Input data –
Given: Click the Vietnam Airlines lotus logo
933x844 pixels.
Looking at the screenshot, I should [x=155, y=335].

---

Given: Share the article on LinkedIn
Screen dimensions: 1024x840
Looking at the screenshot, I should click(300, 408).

Assigned task – Write out each line above that contains the word "Given".

Output –
Given: Click the Vietnam Airlines lotus logo
Given: Share the article on LinkedIn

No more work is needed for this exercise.